Gruber konterte im zweiten Lauf und lag am Ende um 14 Hundertstel vor dem Weltcuptitelverteidiger, der die Gesamtführung mit 270 Punkten vor Pigneter (255) und Gruber (240) behauptete. Der Dreikampf um den Weltcupgesamtsieg spitzt sich also zu.

„Das Ergebnis nach dem ersten Lauf wäre ein Wunschkonzert gewesen. Letztlich kann ich Alex Gruber heute nur gratulieren. Er war der Bessere. Und ich habe immer gesagt, dass der Weltcup kein Zweikampf zwischen Patrick Pigneter und mir ist, sondern auch mit Alex jederzeit zu rechnen ist. “, war „Kammi“ mir Rang zwei letztlich durchaus zufrieden.
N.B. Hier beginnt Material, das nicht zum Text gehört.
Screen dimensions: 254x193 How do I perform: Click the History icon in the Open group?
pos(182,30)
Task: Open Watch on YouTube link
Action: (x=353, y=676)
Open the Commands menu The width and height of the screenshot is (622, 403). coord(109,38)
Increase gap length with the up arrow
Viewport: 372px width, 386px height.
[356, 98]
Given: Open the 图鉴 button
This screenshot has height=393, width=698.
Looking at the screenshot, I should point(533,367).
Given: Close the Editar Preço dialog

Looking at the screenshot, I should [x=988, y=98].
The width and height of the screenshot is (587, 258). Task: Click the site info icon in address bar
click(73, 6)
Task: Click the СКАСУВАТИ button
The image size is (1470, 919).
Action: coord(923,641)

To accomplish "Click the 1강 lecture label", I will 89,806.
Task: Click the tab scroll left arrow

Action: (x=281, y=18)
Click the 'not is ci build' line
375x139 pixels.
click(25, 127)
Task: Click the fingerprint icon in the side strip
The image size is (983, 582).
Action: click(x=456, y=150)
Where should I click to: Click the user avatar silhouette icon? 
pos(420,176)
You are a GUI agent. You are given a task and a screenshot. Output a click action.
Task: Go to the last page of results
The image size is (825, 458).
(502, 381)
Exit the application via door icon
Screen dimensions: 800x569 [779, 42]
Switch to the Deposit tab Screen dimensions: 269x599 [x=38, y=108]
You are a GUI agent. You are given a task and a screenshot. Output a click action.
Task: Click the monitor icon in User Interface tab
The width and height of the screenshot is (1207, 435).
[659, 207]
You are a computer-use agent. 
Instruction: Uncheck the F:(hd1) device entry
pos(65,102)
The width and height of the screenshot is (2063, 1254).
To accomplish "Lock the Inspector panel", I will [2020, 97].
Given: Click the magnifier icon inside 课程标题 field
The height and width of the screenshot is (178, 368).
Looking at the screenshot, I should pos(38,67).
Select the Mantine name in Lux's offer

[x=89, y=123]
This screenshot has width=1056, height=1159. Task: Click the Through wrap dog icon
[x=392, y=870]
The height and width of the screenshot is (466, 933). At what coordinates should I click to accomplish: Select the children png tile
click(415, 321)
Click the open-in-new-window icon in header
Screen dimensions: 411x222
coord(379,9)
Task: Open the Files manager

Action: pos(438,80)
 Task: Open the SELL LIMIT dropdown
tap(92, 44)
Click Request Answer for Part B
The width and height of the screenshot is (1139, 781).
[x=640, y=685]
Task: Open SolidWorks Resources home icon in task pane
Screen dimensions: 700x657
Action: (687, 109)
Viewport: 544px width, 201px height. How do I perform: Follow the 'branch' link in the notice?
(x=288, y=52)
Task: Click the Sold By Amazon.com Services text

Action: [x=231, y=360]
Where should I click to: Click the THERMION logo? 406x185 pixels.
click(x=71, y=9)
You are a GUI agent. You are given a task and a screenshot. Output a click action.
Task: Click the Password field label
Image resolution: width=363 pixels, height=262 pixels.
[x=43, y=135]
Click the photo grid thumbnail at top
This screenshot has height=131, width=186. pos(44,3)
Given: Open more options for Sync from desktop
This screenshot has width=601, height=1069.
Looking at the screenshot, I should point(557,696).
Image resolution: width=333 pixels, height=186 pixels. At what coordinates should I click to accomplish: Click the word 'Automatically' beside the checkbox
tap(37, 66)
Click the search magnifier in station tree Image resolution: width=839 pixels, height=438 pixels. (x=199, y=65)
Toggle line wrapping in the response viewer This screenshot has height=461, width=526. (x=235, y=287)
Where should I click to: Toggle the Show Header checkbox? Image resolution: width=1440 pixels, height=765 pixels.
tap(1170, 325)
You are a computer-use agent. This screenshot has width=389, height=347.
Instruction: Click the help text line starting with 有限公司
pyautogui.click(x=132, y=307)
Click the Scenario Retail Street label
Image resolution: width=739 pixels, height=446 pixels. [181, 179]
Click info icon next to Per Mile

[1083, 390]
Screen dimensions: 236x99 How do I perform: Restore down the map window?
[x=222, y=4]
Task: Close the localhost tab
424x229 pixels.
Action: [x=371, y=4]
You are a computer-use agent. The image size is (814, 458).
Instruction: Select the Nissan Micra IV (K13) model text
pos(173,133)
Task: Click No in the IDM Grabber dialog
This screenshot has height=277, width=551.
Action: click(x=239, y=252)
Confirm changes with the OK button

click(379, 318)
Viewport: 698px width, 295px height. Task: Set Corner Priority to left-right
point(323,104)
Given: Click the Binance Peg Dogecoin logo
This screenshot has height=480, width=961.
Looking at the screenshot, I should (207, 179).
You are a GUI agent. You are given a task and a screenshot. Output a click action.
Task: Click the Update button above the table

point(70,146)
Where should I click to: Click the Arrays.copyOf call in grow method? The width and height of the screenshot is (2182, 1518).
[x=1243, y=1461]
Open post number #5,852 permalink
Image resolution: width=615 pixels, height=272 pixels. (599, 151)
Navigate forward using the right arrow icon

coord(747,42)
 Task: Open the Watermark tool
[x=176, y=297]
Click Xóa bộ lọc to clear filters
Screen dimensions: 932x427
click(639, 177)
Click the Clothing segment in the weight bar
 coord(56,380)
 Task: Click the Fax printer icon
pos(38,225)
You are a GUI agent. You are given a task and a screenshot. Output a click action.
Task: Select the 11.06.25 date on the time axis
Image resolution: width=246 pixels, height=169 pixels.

Nachdenklich war nach dem Rennen in Moos Florian Glatzl aus Navis. „Ich habe alles gegeben und bin eigentlich ohne Fehler unterwegs gewesen. Trotzdem hab ich keine guten Zeiten zusammengebracht. Das ist natürlich ein bisserl unangenehm, wenn du nicht weißt, woran es gelegen hat. Ich schaue aber nach vorne“, meinte er nach seinem zehnten Platz.

Naturbahnrodel-Weltcup, Moos: Herren: 1. Gruber (Ita) 1:48.82, 2. Kammerlander (Ö) +0,14, 3. Pigneter (Ita) +1,14, 4. Scheikl (Ö) +1,57, 5. Bukin (Rus) +1,63,…, 9. Schopf (Ö) +2,56, 10. Glatzl (Ö) +2,67. Damen: 1. Lanthaler (Ita) 1:51.59, 2. Lavrentyeva (Rus) +1,01, 3. Pinggera (Ita) +1,32, 4. Unterberger (Ö) +1,40, 5. Pfattner (Ita) +2,26, 6. Diepold (Ö) +3,57.

Am Ende des Doppelsitzerbewerbes konnten Rupert Brüggler und Tobias Angerer nur den Kopf schütteln! Die Reise zum Weltcupbewerb der Naturbahnrodler nach Moos im Passeiertal hatte sich für das ansonsten so starke Doppel wahrlich nicht ausgezahlt. Mit dem sechsten Rang blieben die amtierenden Weltmeister weit hinter ihren Erwartungen und Möglichkeiten.


„Die Bahn in Moos ist uns noch nie gelegen. Und auch diesmal kamen wir vom ersten Training weg nicht wirklich ins Fahren. Es hat an der nötigen Abstimmung gefehlt. Und ohne perfektem Material hast du heute im Weltcup keine Chance mehr“, zog Angerer Bilanz.

Beide hoffen nun auf die Trendumkehr am kommenden Wochenende in Mariazell. „Dort sind wir vor drei Jahren Vize-Weltmeister geworden. Somit hoffe ich, dass wir auch diesmal gut abschneiden“, sagte Angerer.

Weltcup Moos, Doppel: 1. Pigneter/Clara (Ita) 1:55,52, 2. Egorov/Popov (Rus) +0,97, 3. Folie/Gaio (Ita) +1,54, 4. Martyanov/Rodin (Rus) +1,71, 5. Porshnev/Lazarev (Rus) +1,81, 6. Brüggler/Angerer (Ö) +2,43.